= Görev Tanımı =
Aşağıdaki satırların tamamını yeniden yazın ve "screenshot" yerine "capture" koyun; başka hiçbir yeri değiştirmeyin. Resimleri cevaba almayın.
----- Kayıt Alıntıları -----
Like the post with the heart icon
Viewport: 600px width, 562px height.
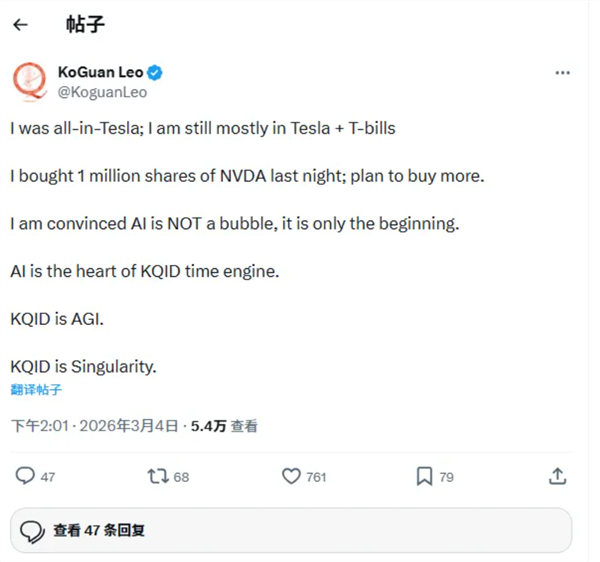(291, 476)
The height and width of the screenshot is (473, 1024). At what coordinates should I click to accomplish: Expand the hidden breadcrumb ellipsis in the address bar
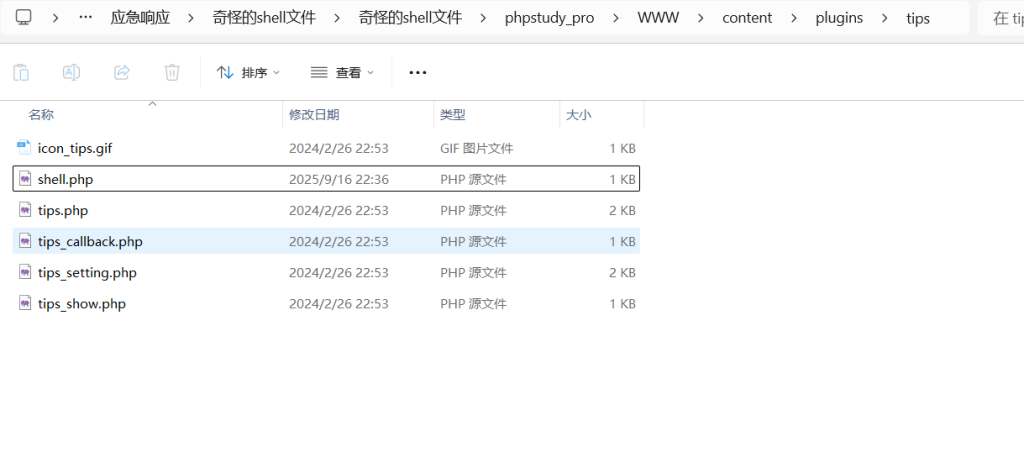coord(85,18)
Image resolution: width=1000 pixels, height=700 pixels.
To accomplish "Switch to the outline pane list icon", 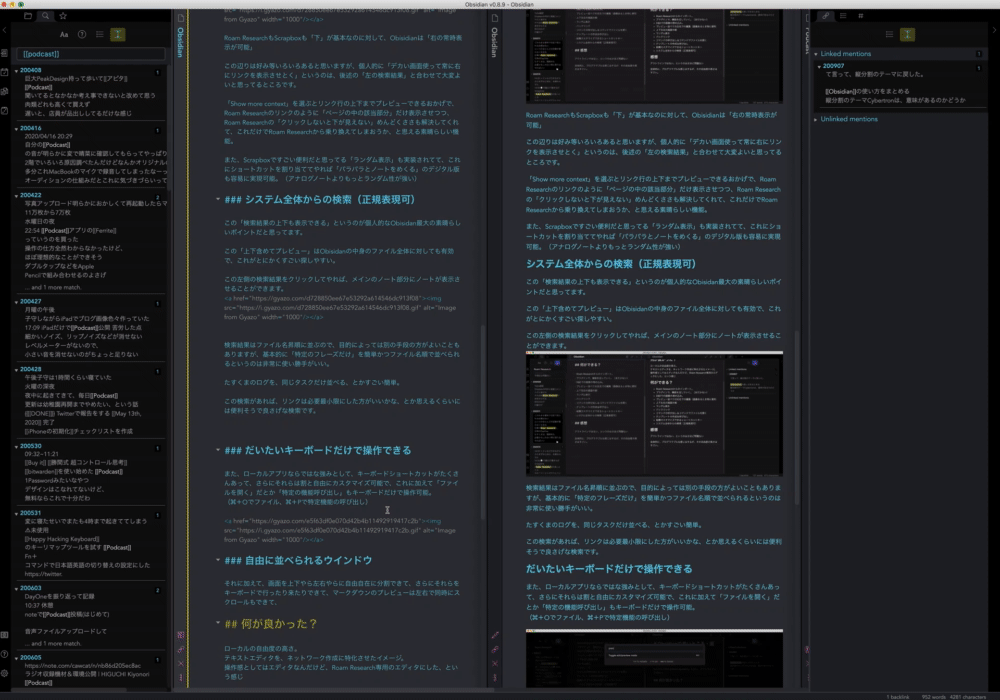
-----
= Görev Çıktısı =
Like the post with the heart icon
Viewport: 600px width, 562px height.
(291, 476)
The height and width of the capture is (473, 1024). At what coordinates should I click to accomplish: Expand the hidden breadcrumb ellipsis in the address bar
coord(85,18)
Image resolution: width=1000 pixels, height=700 pixels.
To accomplish "Switch to the outline pane list icon", 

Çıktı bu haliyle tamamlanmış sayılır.